183. Editorial Note
In March 1968, a Soviet Golf II submarine carrying nuclear ballistic missiles tipped with four-megaton warheads, cryptographic materials, and a seventy-person crew suffered an internal explosion on a routine patrol mission and sank in the Pacific Ocean some 1900 nautical miles northwest of Hawaii. The Soviet Navy subsequently conducted an extensive but unsuccessful search for the wreckage. Alerted by this unusual Soviet activity, the United States began its own search for the sunken submarine, which was located in August 1968.
In August 1970, Chairman of the United States Intelligence Board (USIB), Richard Helms, established recovery of the sunken Soviet submarine as the Board’s “highest priority” and established its targets to include the submarine’s cryptographic equipment, nuclear warheads, missiles, navigation and fire control systems, sonar and anti-submarine warfare technologies, and related documentation. In September 1972, Helms, in his capacity as Director of Central Intelligence (DCI), reviewed the project and recommended to the 40 Committee that it be continued.
The 40 Committee charged the Central Intelligence Agency (CIA) with the mission to recover the submarine. It took the CIA’s Directorate of Science and Technology, led by Deputy Director of Central Intelligence Carl E. Duckett, several years to develop the hardware necessary to carry out the technologically sophisticated mission. The operation required the development of a ship to serve as a platform designed to grab the submarine and raise it to the surface. The recovery ship was accompanied by an enormous barge that prevented Soviet reconnaissance satellites from photographing the operation. Summa Corporation, a subsidiary of Hughes Tool Company owned by billionaire industrialist Howard Hughes, was chosen to be the project’s ostensible sponsor and source of funding. Hughes Global Marine, Inc., built the barge and recovery ship, called the Hughes Glomar Explorer (HGE).
The cover story developed was that the HGE , construction on which began in 1971, was being built for Hughes’s private commercial venture to mine manganese nodules located on the ocean floor. In May 1974, as construction of the HGE neared completion, William Colby, Helms’s successor as DCI and USIB chairman, reviewed the proposal and recommended that the 40 Committee approve recovery of the Soviet submarine. The submarine, Colby argued, contained “information which can be obtained from no other source, on subjects of great impor[Page 863]tance to the national defense.” The 40 Committee met to discuss the proposal and recommended its approval. On June 7, President Richard M. Nixon authorized the plan to raise the Soviet submarine.
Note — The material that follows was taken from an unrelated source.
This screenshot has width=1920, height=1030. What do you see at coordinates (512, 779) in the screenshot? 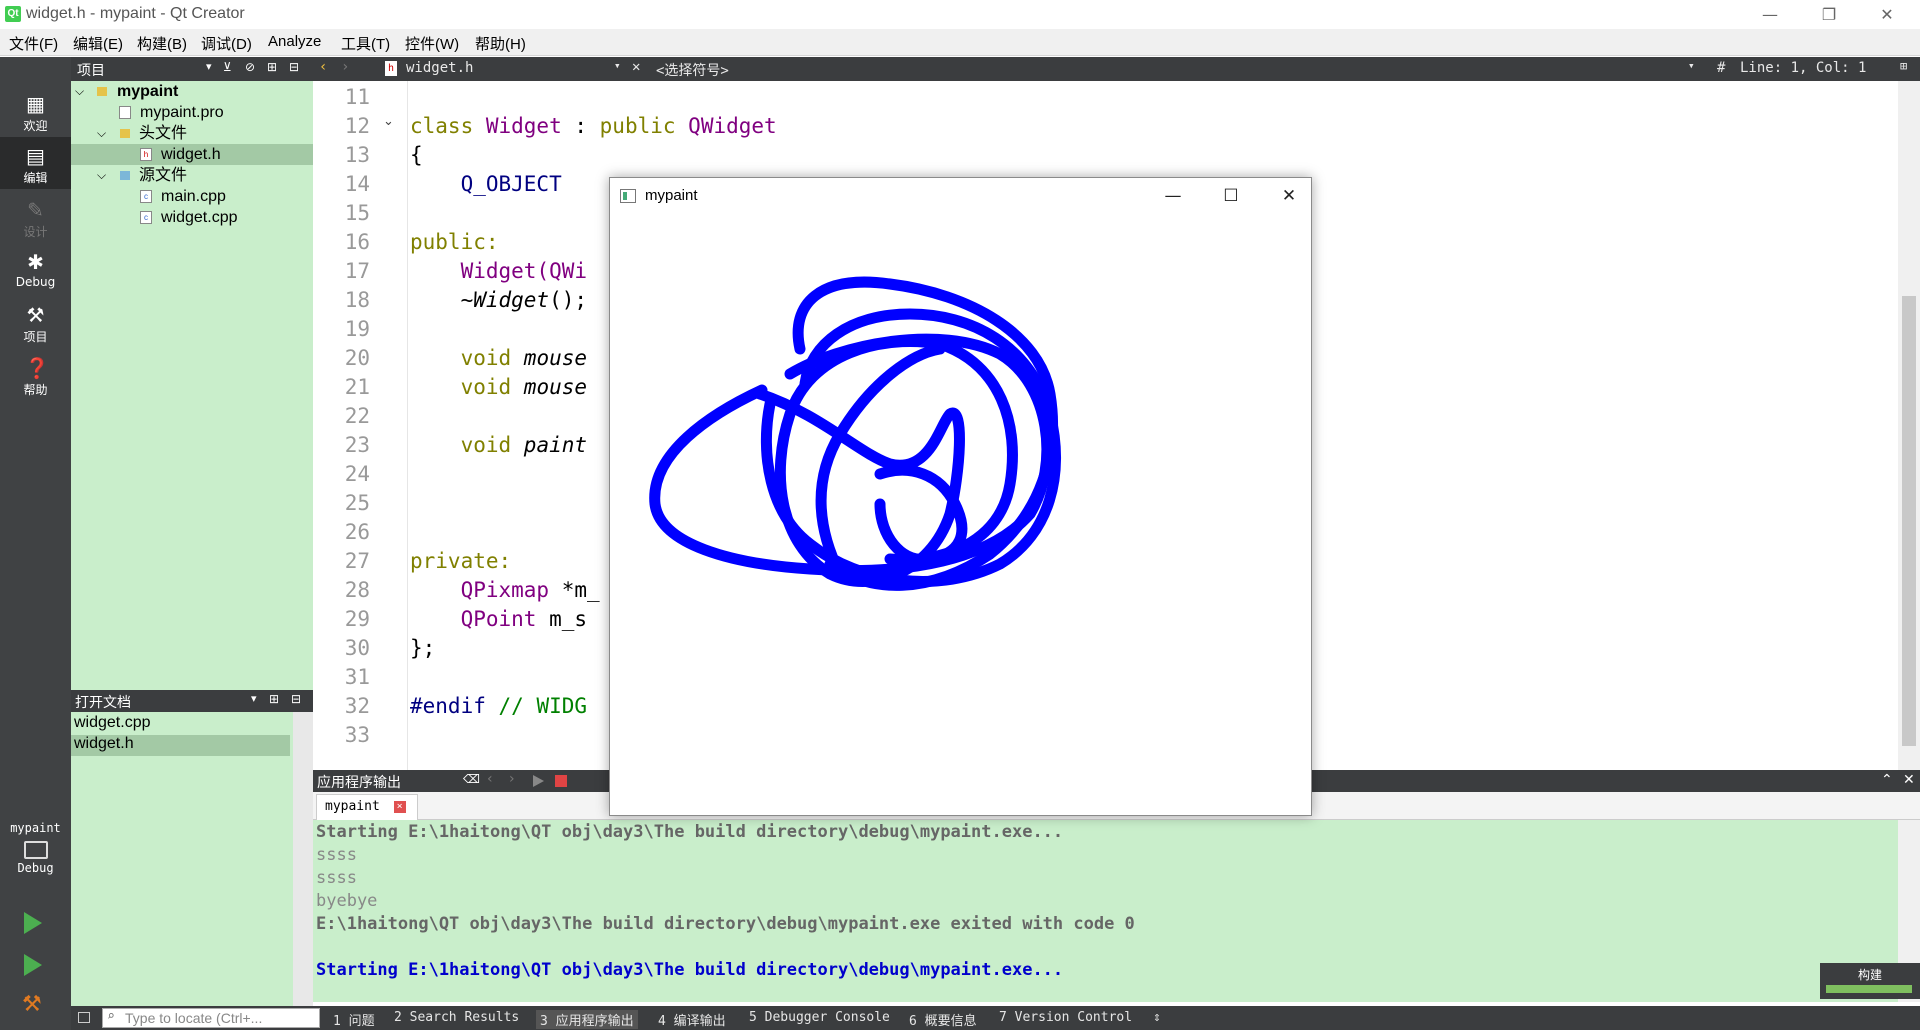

The recovery mission began on or about June 15, 1974; however, it was only partially successful. In November 1974, an Ad Hoc Committee of the USIB and Deputy Secretary of Defense William Clements each recommended another mission. On January 22, 1975, the 40 Committee met and proposed that a second mission be undertaken, and on February 6, President Gerald R. Ford approved the operation.
As preparations for the second mission were underway, the operation’s cover story was blown when syndicated columnist Jack Anderson and several major newspapers—including the Los Angeles Times, the New York Times, and the Washington Post—reported that the HGE was actually an undercover operation led by the CIA to recover the sunken Soviet submarine. Previously, Colby had held meetings with journalists, including Seymour Hersh, during which he persuaded them to delay publishing stories about the secret operation. Once Anderson had broken the informal silence, Hersh published an article in the March 19, 1975, edition of the New York Times reporting several significant details about the clandestine operation—including its actual purpose, cost (estimated at more than $250 million), technology, and results.
As a result of the media exposure, the Soviet Union became aware of the HGE ’s actual purpose. On March 28, 1975, Colby argued that it was “inadvisable to undertake a second mission” due to the operation’s exposure. On June 5, the 40 Committee met and concluded that the program should be terminated, and President Ford approved the Committee’s recommendation on June 16. On August 30, 1976, the Hughes Glomar Explorer was mothballed.